## What you are asked to do:
Please give nothing except the number of lines in the records below that include the word "element".

## Exercise data:
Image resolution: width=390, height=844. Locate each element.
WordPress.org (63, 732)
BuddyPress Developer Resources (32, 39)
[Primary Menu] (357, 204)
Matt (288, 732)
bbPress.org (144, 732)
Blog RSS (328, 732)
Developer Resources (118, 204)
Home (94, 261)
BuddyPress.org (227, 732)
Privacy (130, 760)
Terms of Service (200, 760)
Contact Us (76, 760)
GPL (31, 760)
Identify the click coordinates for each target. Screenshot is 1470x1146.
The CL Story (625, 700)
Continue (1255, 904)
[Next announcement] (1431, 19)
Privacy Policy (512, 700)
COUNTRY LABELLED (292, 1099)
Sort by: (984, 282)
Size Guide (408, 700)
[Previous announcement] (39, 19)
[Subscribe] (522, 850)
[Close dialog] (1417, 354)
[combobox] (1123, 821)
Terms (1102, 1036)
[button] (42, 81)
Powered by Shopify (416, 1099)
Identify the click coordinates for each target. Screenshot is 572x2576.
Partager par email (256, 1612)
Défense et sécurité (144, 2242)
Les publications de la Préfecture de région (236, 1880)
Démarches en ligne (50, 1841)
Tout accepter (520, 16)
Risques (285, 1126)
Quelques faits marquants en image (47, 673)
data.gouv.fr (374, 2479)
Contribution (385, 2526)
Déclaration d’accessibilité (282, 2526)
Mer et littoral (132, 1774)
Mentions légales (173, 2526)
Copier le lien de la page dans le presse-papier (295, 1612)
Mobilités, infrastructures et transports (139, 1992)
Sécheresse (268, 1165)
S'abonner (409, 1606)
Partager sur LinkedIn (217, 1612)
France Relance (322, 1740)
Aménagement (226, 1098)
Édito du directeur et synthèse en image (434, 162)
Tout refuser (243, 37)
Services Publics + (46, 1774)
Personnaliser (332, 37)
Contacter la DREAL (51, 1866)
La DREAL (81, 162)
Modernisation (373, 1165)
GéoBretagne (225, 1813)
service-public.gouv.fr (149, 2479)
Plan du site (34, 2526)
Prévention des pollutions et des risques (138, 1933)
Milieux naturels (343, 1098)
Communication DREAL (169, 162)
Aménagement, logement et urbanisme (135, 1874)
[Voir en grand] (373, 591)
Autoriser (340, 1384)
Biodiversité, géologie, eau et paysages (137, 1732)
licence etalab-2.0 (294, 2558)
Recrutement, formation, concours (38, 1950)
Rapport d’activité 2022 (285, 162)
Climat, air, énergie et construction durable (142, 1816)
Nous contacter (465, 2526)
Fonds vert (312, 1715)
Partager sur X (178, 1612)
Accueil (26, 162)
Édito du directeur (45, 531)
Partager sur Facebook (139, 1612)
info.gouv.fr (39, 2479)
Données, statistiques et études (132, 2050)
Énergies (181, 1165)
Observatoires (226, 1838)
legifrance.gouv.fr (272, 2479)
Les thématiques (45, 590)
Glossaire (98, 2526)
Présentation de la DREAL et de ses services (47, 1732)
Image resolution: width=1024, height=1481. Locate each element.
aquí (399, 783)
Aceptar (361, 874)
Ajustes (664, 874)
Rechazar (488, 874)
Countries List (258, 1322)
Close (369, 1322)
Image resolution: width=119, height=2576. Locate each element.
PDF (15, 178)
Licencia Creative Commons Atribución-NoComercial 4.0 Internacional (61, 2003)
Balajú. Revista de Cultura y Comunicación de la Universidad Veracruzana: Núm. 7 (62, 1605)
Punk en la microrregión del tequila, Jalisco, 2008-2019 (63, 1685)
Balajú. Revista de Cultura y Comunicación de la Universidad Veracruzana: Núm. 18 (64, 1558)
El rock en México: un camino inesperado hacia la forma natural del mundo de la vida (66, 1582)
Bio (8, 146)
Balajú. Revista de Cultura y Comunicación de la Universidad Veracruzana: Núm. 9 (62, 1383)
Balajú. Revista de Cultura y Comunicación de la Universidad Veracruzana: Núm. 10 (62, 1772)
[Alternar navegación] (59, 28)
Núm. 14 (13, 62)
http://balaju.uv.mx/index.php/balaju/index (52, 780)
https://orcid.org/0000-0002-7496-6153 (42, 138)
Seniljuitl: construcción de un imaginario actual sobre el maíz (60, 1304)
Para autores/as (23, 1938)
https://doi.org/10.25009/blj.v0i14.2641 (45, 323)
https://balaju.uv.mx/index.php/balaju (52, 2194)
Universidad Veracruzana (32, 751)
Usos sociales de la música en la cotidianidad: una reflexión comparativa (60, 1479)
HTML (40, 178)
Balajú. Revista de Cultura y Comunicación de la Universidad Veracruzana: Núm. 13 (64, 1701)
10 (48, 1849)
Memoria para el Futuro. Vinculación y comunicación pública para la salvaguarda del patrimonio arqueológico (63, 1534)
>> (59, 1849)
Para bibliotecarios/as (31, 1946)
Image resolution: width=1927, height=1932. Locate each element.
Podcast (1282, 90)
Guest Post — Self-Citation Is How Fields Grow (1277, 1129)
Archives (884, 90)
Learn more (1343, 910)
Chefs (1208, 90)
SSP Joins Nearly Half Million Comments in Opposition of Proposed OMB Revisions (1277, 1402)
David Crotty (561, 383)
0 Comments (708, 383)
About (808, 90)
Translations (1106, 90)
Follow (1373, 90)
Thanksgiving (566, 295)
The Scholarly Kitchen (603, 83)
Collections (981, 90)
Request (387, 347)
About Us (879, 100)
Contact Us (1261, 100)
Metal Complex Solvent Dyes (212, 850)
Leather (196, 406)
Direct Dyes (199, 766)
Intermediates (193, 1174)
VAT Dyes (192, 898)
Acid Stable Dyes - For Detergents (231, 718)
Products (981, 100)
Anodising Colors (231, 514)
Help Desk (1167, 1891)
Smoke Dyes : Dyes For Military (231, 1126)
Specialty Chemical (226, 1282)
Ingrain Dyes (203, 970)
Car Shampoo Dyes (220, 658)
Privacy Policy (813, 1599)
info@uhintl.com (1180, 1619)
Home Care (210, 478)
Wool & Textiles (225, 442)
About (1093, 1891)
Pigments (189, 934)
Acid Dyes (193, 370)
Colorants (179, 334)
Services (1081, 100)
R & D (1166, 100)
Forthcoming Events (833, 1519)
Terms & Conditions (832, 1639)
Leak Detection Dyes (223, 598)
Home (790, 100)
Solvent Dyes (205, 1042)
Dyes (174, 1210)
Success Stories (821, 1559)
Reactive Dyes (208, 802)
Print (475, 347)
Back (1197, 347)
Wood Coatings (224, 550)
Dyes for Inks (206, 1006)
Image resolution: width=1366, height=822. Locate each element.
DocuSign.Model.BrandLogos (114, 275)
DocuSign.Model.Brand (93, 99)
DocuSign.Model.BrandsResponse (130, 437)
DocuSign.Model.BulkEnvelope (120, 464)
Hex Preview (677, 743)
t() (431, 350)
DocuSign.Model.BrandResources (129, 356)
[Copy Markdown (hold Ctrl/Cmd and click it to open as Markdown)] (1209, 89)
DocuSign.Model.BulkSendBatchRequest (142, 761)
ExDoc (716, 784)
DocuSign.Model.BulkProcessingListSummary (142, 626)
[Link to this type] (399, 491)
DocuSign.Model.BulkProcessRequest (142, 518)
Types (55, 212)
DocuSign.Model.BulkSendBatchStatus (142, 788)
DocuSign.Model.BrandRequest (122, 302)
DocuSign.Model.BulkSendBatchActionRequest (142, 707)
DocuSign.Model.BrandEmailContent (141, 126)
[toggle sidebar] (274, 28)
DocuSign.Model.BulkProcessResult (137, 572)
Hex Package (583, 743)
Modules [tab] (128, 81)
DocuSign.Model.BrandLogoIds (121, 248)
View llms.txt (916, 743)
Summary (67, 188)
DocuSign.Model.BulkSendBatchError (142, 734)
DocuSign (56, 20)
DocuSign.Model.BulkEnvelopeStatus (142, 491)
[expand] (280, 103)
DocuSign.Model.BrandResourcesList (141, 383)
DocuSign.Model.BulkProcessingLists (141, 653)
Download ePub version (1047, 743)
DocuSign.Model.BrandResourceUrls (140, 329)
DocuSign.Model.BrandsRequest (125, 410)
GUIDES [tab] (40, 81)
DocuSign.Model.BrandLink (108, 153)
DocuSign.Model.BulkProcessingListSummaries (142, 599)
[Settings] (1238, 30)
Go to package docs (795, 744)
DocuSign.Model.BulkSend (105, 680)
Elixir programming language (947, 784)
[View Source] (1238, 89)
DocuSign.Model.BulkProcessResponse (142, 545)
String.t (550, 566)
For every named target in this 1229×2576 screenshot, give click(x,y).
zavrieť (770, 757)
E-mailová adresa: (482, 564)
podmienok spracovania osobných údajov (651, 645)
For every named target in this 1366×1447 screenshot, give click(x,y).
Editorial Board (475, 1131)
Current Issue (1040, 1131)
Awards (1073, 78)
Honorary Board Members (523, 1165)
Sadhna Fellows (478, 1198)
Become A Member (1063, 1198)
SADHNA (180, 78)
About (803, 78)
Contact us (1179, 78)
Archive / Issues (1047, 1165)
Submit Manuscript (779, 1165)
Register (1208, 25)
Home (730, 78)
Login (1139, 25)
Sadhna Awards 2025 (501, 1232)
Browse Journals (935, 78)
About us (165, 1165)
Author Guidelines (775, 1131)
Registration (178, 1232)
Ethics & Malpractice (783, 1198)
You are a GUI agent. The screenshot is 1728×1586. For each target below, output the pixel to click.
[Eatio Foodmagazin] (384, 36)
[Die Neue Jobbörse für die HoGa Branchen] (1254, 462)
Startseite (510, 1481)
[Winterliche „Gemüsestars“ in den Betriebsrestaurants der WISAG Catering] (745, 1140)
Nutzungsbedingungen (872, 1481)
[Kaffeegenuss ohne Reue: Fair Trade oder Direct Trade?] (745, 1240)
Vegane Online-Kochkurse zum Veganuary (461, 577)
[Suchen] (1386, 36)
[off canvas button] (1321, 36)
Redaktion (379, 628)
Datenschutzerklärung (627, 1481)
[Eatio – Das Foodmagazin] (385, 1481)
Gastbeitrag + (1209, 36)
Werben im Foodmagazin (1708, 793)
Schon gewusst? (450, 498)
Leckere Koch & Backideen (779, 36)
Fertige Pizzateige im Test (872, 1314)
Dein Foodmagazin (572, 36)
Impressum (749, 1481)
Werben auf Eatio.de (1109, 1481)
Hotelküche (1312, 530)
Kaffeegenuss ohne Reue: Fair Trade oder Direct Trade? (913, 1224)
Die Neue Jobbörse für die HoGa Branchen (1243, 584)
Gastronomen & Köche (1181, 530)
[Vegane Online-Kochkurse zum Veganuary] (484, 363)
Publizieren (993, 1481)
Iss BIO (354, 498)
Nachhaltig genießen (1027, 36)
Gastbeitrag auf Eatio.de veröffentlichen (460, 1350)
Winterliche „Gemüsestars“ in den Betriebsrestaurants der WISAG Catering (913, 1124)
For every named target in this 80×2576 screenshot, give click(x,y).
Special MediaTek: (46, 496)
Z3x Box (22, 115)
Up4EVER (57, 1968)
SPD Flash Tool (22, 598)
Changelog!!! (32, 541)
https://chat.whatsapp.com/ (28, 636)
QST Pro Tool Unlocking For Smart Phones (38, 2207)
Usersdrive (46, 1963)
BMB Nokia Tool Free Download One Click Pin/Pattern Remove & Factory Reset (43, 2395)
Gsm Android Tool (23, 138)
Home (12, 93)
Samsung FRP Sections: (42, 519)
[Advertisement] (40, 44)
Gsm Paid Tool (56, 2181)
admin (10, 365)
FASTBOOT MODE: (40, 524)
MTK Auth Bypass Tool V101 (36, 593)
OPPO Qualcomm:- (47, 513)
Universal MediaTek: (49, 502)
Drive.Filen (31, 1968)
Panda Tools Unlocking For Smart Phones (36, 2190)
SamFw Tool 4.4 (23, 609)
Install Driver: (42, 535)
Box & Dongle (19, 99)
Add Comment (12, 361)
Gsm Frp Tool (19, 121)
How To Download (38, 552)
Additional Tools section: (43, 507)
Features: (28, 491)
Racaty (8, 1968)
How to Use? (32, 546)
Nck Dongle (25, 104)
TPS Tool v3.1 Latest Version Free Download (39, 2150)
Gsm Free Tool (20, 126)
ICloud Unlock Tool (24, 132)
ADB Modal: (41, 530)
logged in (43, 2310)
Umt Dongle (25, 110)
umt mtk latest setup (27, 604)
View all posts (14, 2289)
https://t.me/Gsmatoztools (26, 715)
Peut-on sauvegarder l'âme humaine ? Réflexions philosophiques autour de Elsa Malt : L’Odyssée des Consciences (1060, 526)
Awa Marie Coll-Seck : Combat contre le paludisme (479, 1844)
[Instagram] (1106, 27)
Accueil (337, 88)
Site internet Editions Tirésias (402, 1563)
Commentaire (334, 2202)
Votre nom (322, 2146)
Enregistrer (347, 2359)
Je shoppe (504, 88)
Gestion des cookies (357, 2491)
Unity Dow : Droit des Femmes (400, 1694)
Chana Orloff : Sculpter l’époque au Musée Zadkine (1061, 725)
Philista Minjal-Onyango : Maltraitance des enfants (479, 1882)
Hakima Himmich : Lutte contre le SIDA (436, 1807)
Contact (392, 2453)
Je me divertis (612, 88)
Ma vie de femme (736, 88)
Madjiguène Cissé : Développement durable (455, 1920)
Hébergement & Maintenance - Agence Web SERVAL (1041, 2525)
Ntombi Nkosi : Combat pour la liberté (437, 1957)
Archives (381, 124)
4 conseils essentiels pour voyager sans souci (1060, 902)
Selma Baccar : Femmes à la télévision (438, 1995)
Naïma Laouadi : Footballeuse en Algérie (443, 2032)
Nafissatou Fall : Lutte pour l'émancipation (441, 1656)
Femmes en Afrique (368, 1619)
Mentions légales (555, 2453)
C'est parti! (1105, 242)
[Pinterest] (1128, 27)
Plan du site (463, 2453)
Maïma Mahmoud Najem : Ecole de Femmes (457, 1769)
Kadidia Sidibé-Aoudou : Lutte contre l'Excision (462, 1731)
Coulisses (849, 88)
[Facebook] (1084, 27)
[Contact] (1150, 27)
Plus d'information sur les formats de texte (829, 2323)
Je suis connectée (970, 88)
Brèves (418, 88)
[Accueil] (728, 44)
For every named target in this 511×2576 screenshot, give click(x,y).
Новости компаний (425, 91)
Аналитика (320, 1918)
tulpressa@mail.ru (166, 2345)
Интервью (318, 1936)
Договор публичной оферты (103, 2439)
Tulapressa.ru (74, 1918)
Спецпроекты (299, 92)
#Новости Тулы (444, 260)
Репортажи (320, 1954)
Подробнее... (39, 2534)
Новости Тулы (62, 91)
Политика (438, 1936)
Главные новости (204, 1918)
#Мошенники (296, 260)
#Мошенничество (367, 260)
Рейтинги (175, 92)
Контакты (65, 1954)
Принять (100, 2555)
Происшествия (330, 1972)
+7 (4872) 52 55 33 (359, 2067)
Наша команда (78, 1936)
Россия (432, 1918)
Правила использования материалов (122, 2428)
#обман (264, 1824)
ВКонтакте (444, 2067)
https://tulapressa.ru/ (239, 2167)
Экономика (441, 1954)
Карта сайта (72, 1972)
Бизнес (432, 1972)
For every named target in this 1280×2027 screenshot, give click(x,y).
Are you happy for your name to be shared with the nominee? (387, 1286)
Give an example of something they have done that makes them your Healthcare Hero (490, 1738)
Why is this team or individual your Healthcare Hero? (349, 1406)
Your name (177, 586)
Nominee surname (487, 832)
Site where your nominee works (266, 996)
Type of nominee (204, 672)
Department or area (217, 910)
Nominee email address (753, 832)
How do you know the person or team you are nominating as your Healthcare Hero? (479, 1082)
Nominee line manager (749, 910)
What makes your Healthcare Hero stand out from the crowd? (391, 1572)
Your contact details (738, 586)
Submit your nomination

## Task response:
5